=== Information supplied ===
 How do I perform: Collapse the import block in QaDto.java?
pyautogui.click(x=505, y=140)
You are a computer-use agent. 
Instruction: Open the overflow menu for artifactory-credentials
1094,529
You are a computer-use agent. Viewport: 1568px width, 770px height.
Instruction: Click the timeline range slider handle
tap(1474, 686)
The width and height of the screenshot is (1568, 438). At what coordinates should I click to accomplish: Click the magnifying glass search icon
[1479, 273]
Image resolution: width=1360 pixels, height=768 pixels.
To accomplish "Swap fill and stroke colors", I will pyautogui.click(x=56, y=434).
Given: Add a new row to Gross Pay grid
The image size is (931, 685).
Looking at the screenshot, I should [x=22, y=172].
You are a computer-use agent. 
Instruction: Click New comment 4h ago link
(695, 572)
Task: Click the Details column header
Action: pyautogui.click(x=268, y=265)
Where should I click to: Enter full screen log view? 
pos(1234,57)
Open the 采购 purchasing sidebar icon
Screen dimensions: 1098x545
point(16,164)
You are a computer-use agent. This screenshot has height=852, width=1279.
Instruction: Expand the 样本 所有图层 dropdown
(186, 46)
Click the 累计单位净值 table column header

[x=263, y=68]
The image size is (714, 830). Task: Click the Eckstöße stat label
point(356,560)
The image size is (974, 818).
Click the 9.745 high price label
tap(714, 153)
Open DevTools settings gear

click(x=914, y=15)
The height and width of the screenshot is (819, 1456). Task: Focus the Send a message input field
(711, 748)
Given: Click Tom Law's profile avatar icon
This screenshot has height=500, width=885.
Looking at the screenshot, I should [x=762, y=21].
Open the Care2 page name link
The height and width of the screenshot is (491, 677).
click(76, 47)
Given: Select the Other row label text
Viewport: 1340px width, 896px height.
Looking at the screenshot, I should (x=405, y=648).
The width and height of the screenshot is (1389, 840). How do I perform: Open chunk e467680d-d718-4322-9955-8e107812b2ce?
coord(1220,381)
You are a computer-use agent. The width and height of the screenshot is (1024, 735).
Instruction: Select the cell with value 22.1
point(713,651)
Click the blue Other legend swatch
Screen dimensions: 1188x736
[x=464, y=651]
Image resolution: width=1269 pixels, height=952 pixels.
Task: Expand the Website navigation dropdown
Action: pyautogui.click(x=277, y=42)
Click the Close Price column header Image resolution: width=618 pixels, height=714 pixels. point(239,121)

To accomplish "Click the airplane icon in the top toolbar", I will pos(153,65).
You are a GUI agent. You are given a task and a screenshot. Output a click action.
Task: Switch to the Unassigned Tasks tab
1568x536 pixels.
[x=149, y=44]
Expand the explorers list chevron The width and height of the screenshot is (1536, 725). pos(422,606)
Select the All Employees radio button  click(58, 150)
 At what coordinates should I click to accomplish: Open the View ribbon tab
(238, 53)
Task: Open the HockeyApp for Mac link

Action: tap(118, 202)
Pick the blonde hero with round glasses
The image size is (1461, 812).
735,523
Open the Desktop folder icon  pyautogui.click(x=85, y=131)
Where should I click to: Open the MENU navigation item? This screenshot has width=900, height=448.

=== What is required ===
All of the data above should be set down again exactly.

=== Task answer ===
 How do I perform: Collapse the import block in QaDto.java?
pyautogui.click(x=505, y=140)
You are a computer-use agent. 
Instruction: Open the overflow menu for artifactory-credentials
1094,529
You are a computer-use agent. Viewport: 1568px width, 770px height.
Instruction: Click the timeline range slider handle
tap(1474, 686)
The width and height of the screenshot is (1568, 438). At what coordinates should I click to accomplish: Click the magnifying glass search icon
[1479, 273]
Image resolution: width=1360 pixels, height=768 pixels.
To accomplish "Swap fill and stroke colors", I will pyautogui.click(x=56, y=434).
Given: Add a new row to Gross Pay grid
The image size is (931, 685).
Looking at the screenshot, I should [x=22, y=172].
You are a computer-use agent. 
Instruction: Click New comment 4h ago link
(695, 572)
Task: Click the Details column header
Action: pyautogui.click(x=268, y=265)
Where should I click to: Enter full screen log view? 
pos(1234,57)
Open the 采购 purchasing sidebar icon
Screen dimensions: 1098x545
point(16,164)
You are a computer-use agent. This screenshot has height=852, width=1279.
Instruction: Expand the 样本 所有图层 dropdown
(186, 46)
Click the 累计单位净值 table column header

[x=263, y=68]
The image size is (714, 830). Task: Click the Eckstöße stat label
point(356,560)
The image size is (974, 818).
Click the 9.745 high price label
tap(714, 153)
Open DevTools settings gear

click(x=914, y=15)
The height and width of the screenshot is (819, 1456). Task: Focus the Send a message input field
(711, 748)
Given: Click Tom Law's profile avatar icon
This screenshot has height=500, width=885.
Looking at the screenshot, I should [x=762, y=21].
Open the Care2 page name link
The height and width of the screenshot is (491, 677).
click(76, 47)
Given: Select the Other row label text
Viewport: 1340px width, 896px height.
Looking at the screenshot, I should (x=405, y=648).
The width and height of the screenshot is (1389, 840). How do I perform: Open chunk e467680d-d718-4322-9955-8e107812b2ce?
coord(1220,381)
You are a computer-use agent. The width and height of the screenshot is (1024, 735).
Instruction: Select the cell with value 22.1
point(713,651)
Click the blue Other legend swatch
Screen dimensions: 1188x736
[x=464, y=651]
Image resolution: width=1269 pixels, height=952 pixels.
Task: Expand the Website navigation dropdown
Action: pyautogui.click(x=277, y=42)
Click the Close Price column header Image resolution: width=618 pixels, height=714 pixels. point(239,121)

To accomplish "Click the airplane icon in the top toolbar", I will pos(153,65).
You are a GUI agent. You are given a task and a screenshot. Output a click action.
Task: Switch to the Unassigned Tasks tab
1568x536 pixels.
[x=149, y=44]
Expand the explorers list chevron The width and height of the screenshot is (1536, 725). pos(422,606)
Select the All Employees radio button  click(58, 150)
 At what coordinates should I click to accomplish: Open the View ribbon tab
(238, 53)
Task: Open the HockeyApp for Mac link

Action: tap(118, 202)
Pick the blonde hero with round glasses
The image size is (1461, 812).
735,523
Open the Desktop folder icon  pyautogui.click(x=85, y=131)
Where should I click to: Open the MENU navigation item? This screenshot has width=900, height=448.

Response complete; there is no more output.